In an insightful Mixmag piece, Sofie Mikhaylova details how increased representation for women and LGBTQ+ artists has positively affected her experience. As a younger girl interested in the dance music scene, Sofie didn’t always have information routes to learn about female artists, leaving her feeling isolated.
Worse, still, was how difficult the gender-coded gatekeeping was that used to surround simply just learning how to DJ in the first place. When you don’t have someone to teach you (before you could find everything under the sun on YouTube) – what do you do?
Mikhaylova points out that things have gotten better now; in recent years, more and more female and LGBTQ+ artists have become visible. This visibility is thanks, in part, to large-scale efforts within the dance music scene to do away with discrimination.
Take, for example, Sweden’s “Cis-man Free” festival and Spotify’s EQL institute for female musicians.
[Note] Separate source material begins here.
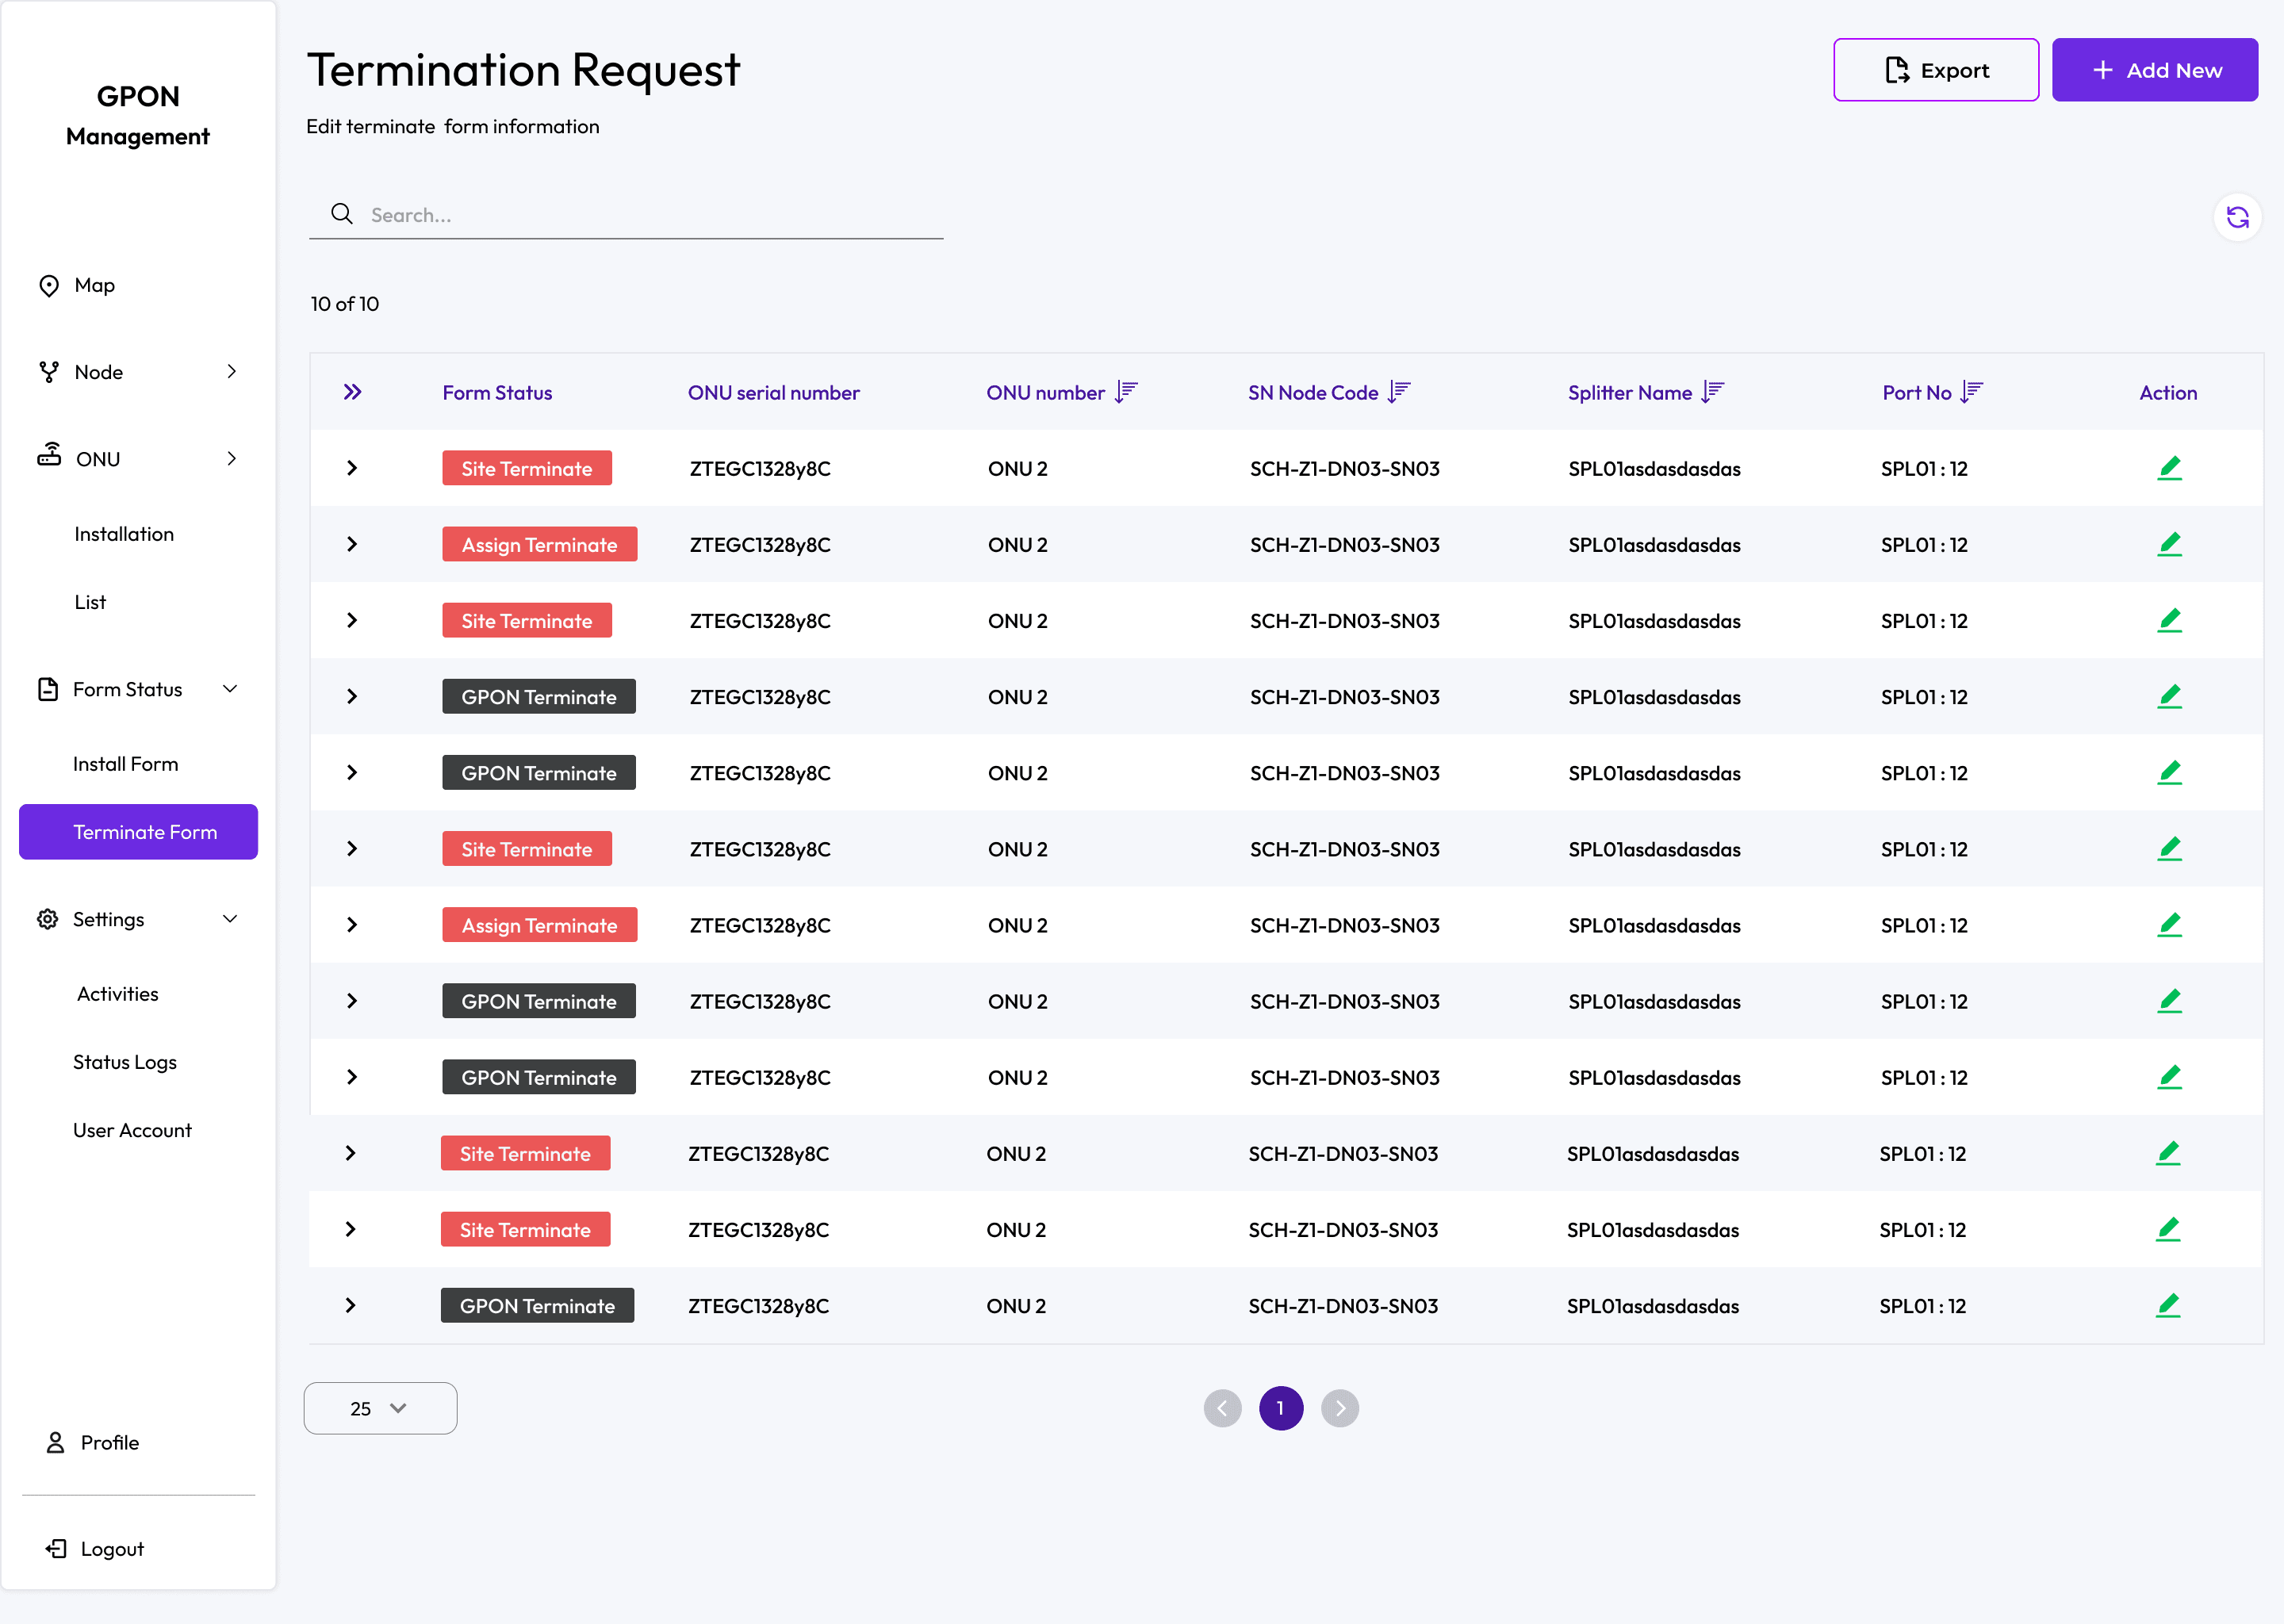Sort by ONU number column icon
Even in mainstream EDM, Rezz, Mija, and Alison Wonderland have managed to make their mark on major lineups, breaking into spaces that had previously only been accessible to a few women, such as Lady Faith.
But, as many improvements in representation as we’ve seen, is it enough? If we take Sofie’s anecdote as proof that it’s working – that women are feeling more and more welcomed to participate in making EDM – then, how well is it working, and what’s the next step?
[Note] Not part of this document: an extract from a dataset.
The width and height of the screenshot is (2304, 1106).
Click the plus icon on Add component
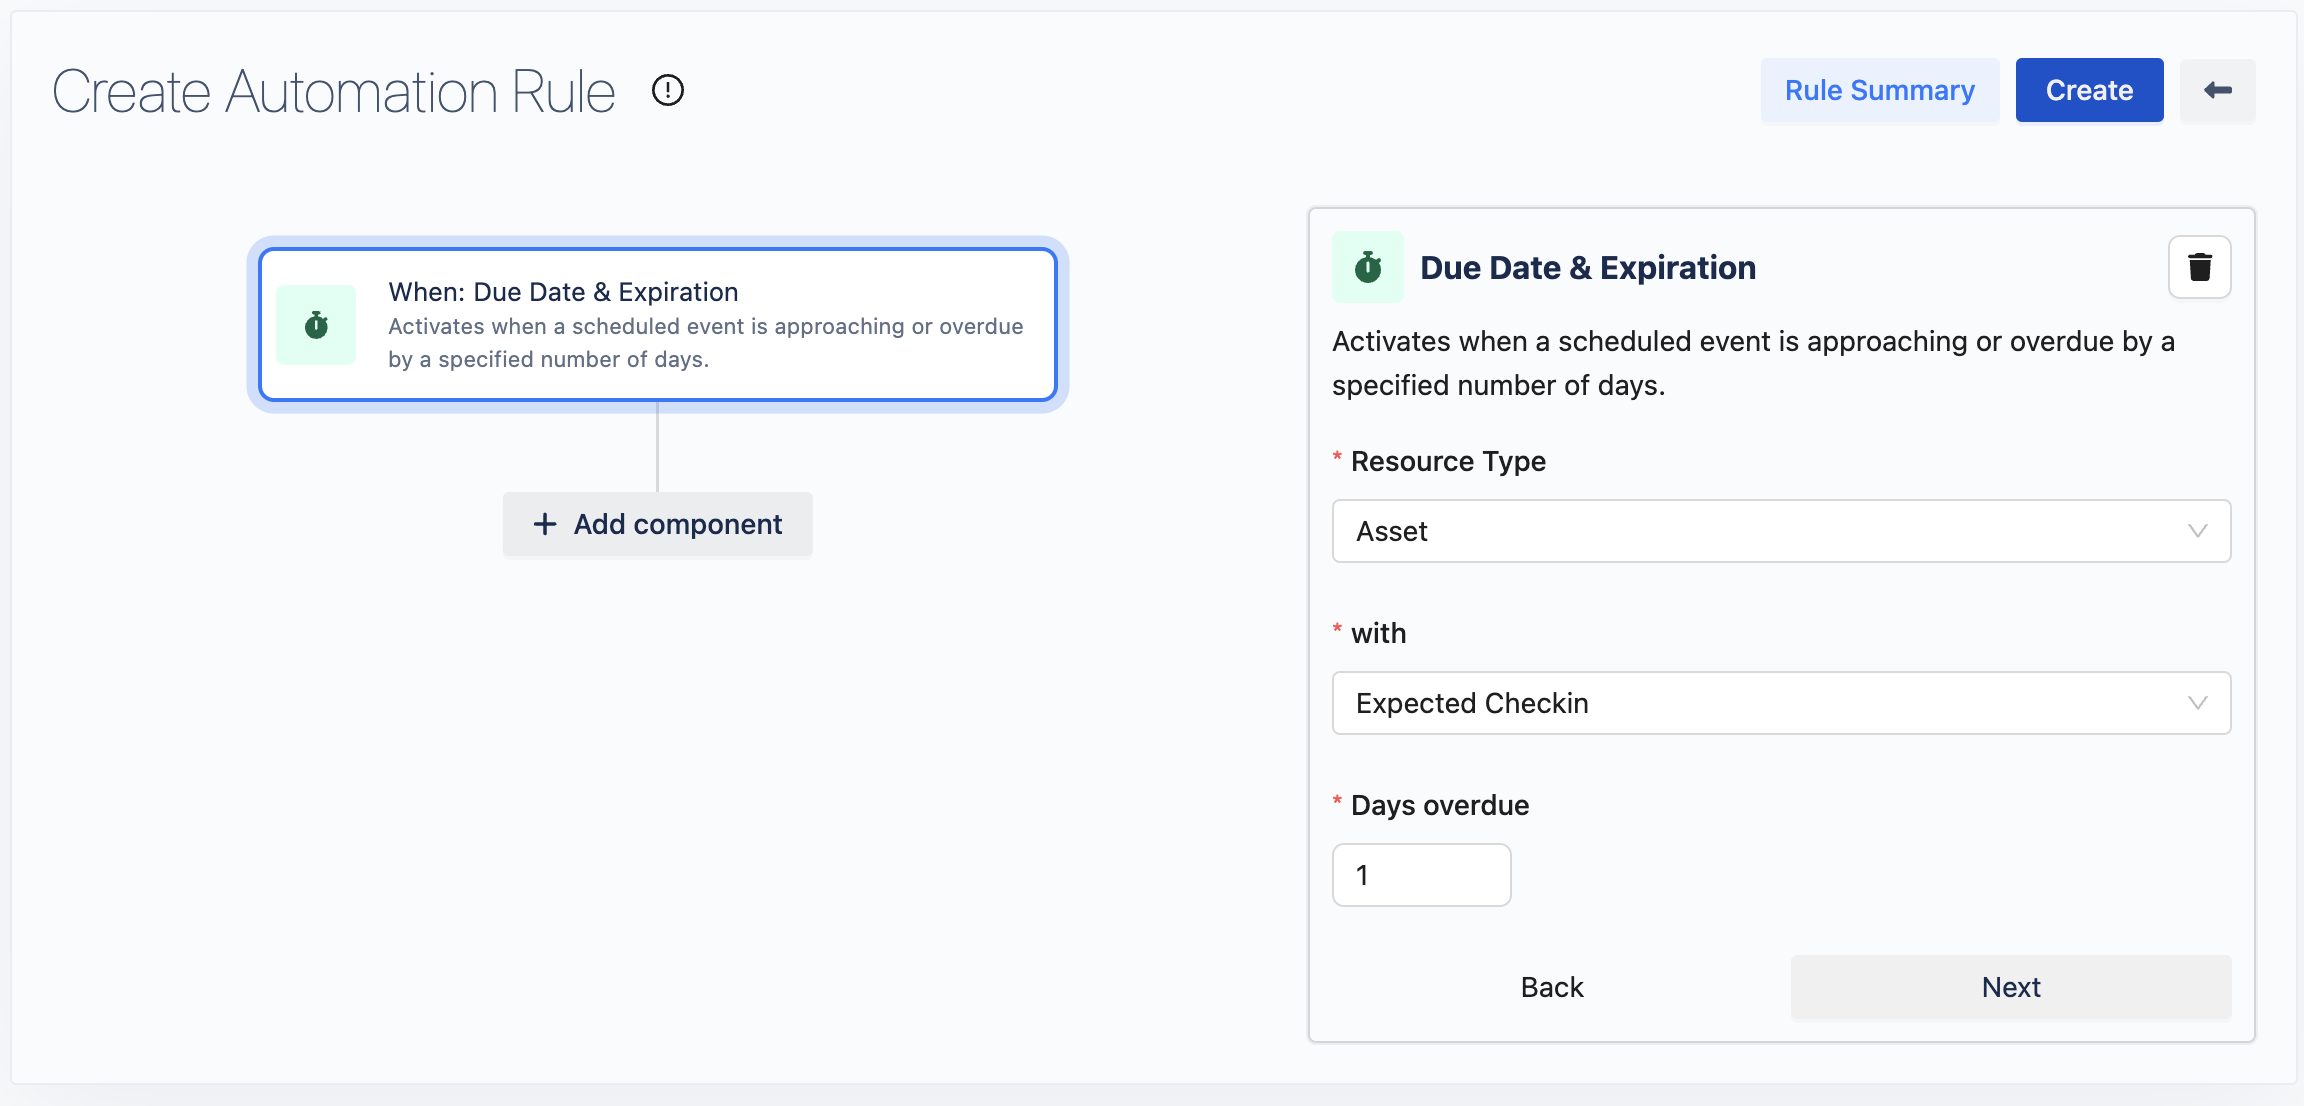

Don’t get us wrong. Encouraging women to participate in the scene in the first place is a huge first step. Making women like Sofie feel more empowered to claim their space is indescribably valuable; but what do we tell those same women when gender disparities are still alive and well within the scene?
A DMNW study found that women are being hired as performers significantly less often than their male peers in the Seattle area. The headliner data appears more flattering, which would seem to indicate that perhaps some upward mobility is being afforded to female artists. But when you take into consideration some of those headliners were likely major artists like Rezz and Alison Wonderland, a slightly different picture unfolds.
The opener data of this study indicates that there’s a chance that local female DJs are not being afforded the opportunities that they should be. There’s no definitive proof based on the study’s findings, but we have to question why the numbers sit where they do.
We can’t draw any solid conclusions from this data, but the big picture is that we need to try as a scene to do more. Representation matters, people need to feel welcome in our scene – but that representation is only possible if we consciously take action ourselves. Launching a “Cis-man free” festival isn’t an option for everyone, but taking time to find and support local female DJs is one step that we can all take to make a small, but positive, impact on the scene.